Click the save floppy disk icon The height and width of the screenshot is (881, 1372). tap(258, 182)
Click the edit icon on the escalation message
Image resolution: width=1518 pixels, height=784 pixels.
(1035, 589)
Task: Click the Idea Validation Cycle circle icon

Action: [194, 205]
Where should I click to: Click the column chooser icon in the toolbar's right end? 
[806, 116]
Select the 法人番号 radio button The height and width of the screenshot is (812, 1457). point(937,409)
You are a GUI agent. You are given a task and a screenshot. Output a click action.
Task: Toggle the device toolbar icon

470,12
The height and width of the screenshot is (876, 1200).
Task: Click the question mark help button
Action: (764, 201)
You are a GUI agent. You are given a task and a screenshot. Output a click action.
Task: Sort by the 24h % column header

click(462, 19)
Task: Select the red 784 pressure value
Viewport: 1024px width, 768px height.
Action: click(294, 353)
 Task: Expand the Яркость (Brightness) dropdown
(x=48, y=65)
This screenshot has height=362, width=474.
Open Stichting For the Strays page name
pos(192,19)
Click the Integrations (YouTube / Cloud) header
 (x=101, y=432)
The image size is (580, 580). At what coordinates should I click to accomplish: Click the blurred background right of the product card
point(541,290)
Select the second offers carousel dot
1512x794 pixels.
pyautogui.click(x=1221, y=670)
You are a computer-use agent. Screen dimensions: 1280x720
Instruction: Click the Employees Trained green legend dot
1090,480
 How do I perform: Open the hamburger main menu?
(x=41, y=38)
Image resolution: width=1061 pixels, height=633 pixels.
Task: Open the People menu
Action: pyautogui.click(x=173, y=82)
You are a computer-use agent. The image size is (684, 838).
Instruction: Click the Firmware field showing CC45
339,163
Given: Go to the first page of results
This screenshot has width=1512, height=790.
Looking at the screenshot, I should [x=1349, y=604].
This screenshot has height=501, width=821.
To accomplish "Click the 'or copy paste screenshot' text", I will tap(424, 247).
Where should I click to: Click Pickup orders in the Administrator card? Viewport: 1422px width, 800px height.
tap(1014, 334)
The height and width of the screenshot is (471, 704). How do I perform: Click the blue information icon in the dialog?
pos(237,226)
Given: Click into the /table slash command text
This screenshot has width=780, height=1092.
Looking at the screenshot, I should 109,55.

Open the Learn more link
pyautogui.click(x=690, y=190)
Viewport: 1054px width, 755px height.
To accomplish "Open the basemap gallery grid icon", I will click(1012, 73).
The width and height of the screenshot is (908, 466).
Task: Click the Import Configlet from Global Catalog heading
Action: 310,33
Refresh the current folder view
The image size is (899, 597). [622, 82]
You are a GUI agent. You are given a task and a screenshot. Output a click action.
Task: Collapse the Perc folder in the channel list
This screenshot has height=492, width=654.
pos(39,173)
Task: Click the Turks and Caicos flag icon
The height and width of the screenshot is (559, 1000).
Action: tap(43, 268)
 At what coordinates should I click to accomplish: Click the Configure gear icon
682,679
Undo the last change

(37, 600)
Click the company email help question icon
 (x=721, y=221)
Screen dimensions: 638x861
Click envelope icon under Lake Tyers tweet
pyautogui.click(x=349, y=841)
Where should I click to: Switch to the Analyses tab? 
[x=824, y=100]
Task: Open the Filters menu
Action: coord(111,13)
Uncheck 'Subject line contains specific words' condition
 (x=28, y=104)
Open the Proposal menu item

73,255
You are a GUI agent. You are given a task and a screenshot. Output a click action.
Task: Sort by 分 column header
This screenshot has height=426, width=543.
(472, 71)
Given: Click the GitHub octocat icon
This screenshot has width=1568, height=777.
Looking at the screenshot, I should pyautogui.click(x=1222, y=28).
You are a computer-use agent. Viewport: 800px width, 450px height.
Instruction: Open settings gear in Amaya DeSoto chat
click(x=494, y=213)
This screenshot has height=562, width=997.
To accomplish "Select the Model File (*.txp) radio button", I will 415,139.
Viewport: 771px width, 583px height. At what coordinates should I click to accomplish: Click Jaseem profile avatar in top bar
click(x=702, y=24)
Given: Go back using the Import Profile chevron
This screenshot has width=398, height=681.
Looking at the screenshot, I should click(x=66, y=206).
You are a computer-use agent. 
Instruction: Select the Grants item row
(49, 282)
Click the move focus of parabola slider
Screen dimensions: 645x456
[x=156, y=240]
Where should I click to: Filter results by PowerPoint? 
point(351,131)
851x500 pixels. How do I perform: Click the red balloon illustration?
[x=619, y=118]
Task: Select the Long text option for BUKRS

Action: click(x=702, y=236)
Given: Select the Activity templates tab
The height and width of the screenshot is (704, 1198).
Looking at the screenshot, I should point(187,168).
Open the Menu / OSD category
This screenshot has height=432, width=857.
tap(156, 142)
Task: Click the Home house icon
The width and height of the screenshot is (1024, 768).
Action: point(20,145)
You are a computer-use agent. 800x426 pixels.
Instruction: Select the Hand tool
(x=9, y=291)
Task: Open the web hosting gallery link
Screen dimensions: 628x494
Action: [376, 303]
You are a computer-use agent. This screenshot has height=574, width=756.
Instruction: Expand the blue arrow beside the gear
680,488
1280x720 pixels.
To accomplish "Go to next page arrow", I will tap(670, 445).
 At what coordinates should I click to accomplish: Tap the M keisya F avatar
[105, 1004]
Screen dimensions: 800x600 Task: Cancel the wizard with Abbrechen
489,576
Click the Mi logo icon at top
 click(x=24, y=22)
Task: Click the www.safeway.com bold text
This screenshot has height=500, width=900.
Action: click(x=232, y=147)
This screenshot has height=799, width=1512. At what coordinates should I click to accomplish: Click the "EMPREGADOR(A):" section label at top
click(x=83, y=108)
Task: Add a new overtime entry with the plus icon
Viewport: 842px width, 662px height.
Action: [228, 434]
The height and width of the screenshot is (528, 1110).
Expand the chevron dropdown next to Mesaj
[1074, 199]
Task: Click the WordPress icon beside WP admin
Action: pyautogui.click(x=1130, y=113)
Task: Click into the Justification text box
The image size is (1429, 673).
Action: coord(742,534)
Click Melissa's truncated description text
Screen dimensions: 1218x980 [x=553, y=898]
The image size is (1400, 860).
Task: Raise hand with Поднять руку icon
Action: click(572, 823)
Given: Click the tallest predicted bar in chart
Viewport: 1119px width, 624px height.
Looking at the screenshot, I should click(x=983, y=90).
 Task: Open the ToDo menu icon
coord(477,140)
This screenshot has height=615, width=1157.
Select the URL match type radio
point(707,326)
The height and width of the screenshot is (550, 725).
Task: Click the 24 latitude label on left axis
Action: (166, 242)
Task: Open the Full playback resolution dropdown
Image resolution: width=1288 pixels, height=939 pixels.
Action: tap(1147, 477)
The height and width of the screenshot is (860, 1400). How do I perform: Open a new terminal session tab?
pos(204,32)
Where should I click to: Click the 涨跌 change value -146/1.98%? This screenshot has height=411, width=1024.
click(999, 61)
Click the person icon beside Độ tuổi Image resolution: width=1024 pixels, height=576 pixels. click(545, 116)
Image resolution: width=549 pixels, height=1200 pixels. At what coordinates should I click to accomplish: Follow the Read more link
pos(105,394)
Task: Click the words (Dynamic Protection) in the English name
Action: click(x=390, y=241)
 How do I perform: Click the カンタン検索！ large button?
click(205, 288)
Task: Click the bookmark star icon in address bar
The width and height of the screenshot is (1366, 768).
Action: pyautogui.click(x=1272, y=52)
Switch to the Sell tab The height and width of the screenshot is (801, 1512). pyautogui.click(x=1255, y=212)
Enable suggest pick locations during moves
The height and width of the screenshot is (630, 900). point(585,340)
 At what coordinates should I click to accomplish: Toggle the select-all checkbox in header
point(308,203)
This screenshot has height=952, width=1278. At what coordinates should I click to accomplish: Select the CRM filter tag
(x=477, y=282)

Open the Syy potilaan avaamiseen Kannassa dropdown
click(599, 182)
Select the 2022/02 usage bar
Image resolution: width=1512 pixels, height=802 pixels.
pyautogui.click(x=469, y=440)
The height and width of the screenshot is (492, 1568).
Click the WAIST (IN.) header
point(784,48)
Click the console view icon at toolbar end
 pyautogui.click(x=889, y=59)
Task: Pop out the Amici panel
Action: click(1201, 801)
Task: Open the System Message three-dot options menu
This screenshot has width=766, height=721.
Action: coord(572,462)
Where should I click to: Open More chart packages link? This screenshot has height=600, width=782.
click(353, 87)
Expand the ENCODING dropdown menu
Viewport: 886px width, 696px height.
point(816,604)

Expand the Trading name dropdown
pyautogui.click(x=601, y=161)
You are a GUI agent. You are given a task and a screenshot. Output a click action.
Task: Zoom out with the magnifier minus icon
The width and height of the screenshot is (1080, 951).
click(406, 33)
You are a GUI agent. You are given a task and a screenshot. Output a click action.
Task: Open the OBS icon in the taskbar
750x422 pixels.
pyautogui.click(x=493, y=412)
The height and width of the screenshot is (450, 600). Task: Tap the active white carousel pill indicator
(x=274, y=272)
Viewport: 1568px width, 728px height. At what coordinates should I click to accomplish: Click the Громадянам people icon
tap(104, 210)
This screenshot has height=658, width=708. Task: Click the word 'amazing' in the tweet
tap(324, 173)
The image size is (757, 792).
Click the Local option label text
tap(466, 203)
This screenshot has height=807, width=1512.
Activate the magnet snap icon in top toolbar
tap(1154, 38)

WHAT IS NEEDED
Transcribe only what runs from the line with "The height and width of the screenshot is (450, 600)." to the last line above, keeping every line exactly as written.

RESPONSE TO THE EXERCISE
The height and width of the screenshot is (450, 600). Task: Tap the active white carousel pill indicator
(x=274, y=272)
Viewport: 1568px width, 728px height. At what coordinates should I click to accomplish: Click the Громадянам people icon
tap(104, 210)
This screenshot has height=658, width=708. Task: Click the word 'amazing' in the tweet
tap(324, 173)
The image size is (757, 792).
Click the Local option label text
tap(466, 203)
This screenshot has height=807, width=1512.
Activate the magnet snap icon in top toolbar
tap(1154, 38)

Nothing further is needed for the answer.